CHP Genel Başkanı Kemal Kılıçdaroğlu, “Şunu rahatlıkla söyleyebilirim, son 10 yılda en büyük değişimi yaşayan parti CHP’dir. Şimdi gerçek anlamda halkın partisi olmak için elimizden gelen her çabayı gösteriyoruz” dedi.

Kılıçdaroğlu, Diyarbakır’da aralarında AKP istifa ederek CHP’ye katılanların da bulunduğu 20 kişiye genel merkezde düzenlenen törenle partisinin rozetini taktı. Törende konuşan Kılıçdaroğlu, şunları söyledi: “Eskiden komşu komşunun külüne muhtaçtı. Giderdik, sohbet eder, konuşurduk. Kimse ‘Senin kimliğin nedir, inancın, yaşam tarzın nedir?’ demezdi, ki çocukluğum sizin bulunduğunuz coğrafyada, orada geçti. Ortaokulu orada okudum. Lise yıllarım orada geçti. Dolayısıyla bölgenin kültürünü, insanlarını bilirim. Biz ortaokul öğrencisi olarak köye gittiğimizde sofra açılırdı bize. Onlar koca koca adamlar, biz ortaokul öğrencisiydik. Bu kadar güzel bir hoşgörü vardı. Bu hoşgörü iklimi kayboldu gitti. Bu benim açımdan büyük bir sıkıntı. O nedenle dedim ki ‘Bu toplumun bir helalleşmeye ihtiyacı var.’ Oturup bir konuşmalıyız, nedir bu kavga, nedir bu alıp veremediğimiz? İşsizlik almış başını gidiyor. Şunu rahatlıkla söyleyebilirim, son 10 yılda en büyük değişimi yaşayan parti CHP’dir. Şimdi gerçek anlamda halkın partisi olmak için elimizden gelen her çabayı gösteriyoruz. Doğuya da batıya da gidiyoruz. Orta Anadolu’ya, kuzeye, güneye bir şekliyle gidiyoruz.”

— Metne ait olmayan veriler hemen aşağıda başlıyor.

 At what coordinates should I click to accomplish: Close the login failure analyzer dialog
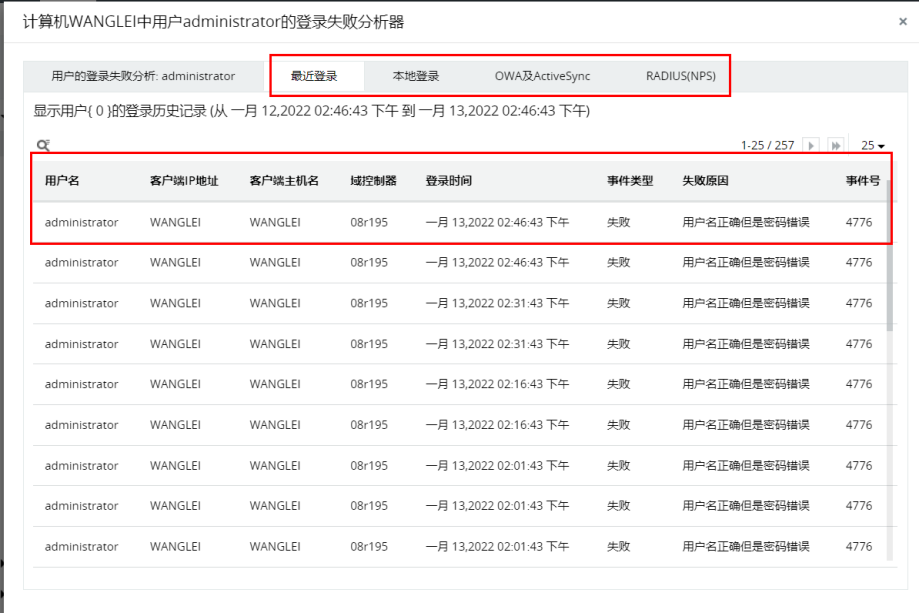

‘Türkiye beşincisini sözlü sınavda eliyorlar…’
“Hangi parti olursa olsun, devleti adaletli bir zeminde yönetmesi gerektiğini” ifade eden Kılıçdaroğlu, şunları kaydetti: “Geçen çağırdım gençleri, Türkiye beşincisi matematikte. Türkiye beşincisi, sözlü sınavda eliyorlar. Neyi eliyorsun kardeşim? Niye, dayısı yok, torpili yok. Şimdi bu adaletsizliğe birimizin sahip çıkması lazım. Dolayısıyla bu sadece benim görevim değil, hepimizin ortak görevidir. Allah nasip eder iktidar olursak, göreceksiniz 6 ay içinde Türkiye’de çok farklı bir iklim olacak. Ben bir tivit attım diye kimse gelip de sabahın köründe evimi basmayacak. Özgürlük olacak. Siyasetçi dediğin zaten eleştiriye açık olması gereken kişidir. Benim görmediğimi bazen vatandaş görür. Bir tivit atar, bazen gazetede bir haber olur ben alır onu okur, oradan ders çıkarırım. ‘Demek ki bizim burada bir eksiğimiz var, yanlışımız var’ deriz. Haber yanlışsa telefon ederiz, ‘Bu yanlış, doğrusu budur, böylesi olması lazım.’ diye söyleriz.”